A while ago I made this post (Here (http://www.woodworkforums.ubeaut.com.au/showthread.php?t=36681)) about my sliding dovetails not coming out right (Picture One is one of those sliding dovetails). The gaps in this joint, as discussed in the above thread, were caused by some minor flex in the table's plastic insert.

I followed the plans on the Triton Woodworker's site (http://www.tritonwoodworkers.org.au/) to create the aluminium router table top, and must say, the results are fantastic (see Picture Two)! Just take your time following these plans, and it will all work out (instead of using the router to cut the aluminium sheet as per the instructions, I just used a steel cutting blade in my jigsaw).

The plan uses a Triton router in the table, which sits in the router mounting plate differently to my B&D router. Due to this, a different mounting method was required. I drilled 4 holes in the router mounting plate, these holes were matched with holes in the aluminium sheet, and counter sunk screws were inserted and held with a spring washer and nut underneath - instead of pop riveting it on as per the plans (Picture Three).

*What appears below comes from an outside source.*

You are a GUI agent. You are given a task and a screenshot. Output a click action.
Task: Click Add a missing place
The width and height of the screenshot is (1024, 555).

Today I tried my sliding dovetail joint again, and as I was hoping/expecting, the sliding dovetail joint is now almost perfect! I just need to adjust the squareness of my fence and I will be set!

I also haven't made a zero clearance insert as yet. At the moment there is a 36mm (I think) hole which is big enough for the bits I have at the moment. When I get larger router bits I will enlarge the hole and make a zero clearance insert bit (also in the instructions).

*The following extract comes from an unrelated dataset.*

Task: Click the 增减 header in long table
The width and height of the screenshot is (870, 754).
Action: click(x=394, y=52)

I recommend this thread for those that have a Triton router table!!!

P.S. In one of the pics of the table you can see my crosscut sled in the picture - ANOTHER highly recommended upgrade for the Triton Workcentre. :)

P.P.S. I have now hooked power upto my shed... 4 double fluro's, and a total of just 32 power points..... :)

Stuart
5th November 2006, 10:25 PM
You are very welcome :) Glad you have found my mod so useful. Actually, I'm absolutely stoked that someone actually decided to give it a go, and have had so much success with the result!

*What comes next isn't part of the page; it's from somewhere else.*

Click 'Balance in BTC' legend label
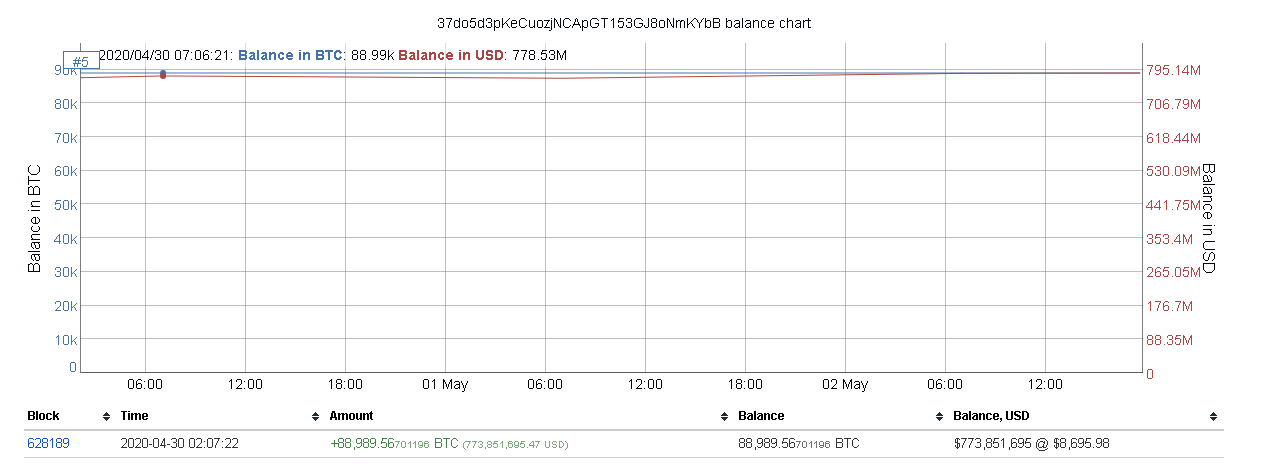The image size is (1261, 471). (x=291, y=55)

FWIW, it is also detailed in an article I wrote for the 2006 House & Home magazine.

Gumby
5th November 2006, 10:31 PM
I reckon that's great. And you have a crosscut sled too. :D

But doesn't it give you a severe case of the $hits that we have to resort to this sort of mod because of the inadequate design of the Triton table in the first place. Rather than do this mod, I sold mine. :mad:

I_wanna_Shed
6th November 2006, 07:17 AM
You are very welcome :) Glad you have found my mod so useful. Actually, I'm absolutely stoked that someone actually decided to give it a go, and have had so much success with the result!

Whoops! Forgot to thank you directly for coming up with the mod Stuart!


But doesn't it give you a severe case of the $hits that we have to resort to this sort of mod because of the inadequate design of the Triton table in the first place. Rather than do this mod, I sold mine. :mad:


If I had my time again I would definately build my own router table, probably using alot of Incra parts and other little gems from Woodpeckers. This is mostly due to the flex and unlevel tabletop, and the want for a larger and more versatile fence (yes, I can build on top of the Triton one, but it defeats the purpose of buying a whole router table kit, doesn't it?).

I guess a great router table isn't that hard to make, I basically did 1/3rd of one by doing this aluminium table top! Ah well.....


I've learnt a surprising amount of tips and lessons while making these two mods/jigs.

sam8364
3rd June 2008, 06:55 AM
I am wondering if the mod of an additional aluminium top for the router table might cure my sag problem (see other post).

Does anyone have the plans for this - I cannot find it from the link on this post.

Cheers

Sam

sam8364
3rd June 2008, 08:08 AM
Ah, So I should have looked around before asking. I found the step by step instructions on Stu's own website.

Excellent step by step photo job.

Just a couple of questions for Stu or anyone else who has tried this mod...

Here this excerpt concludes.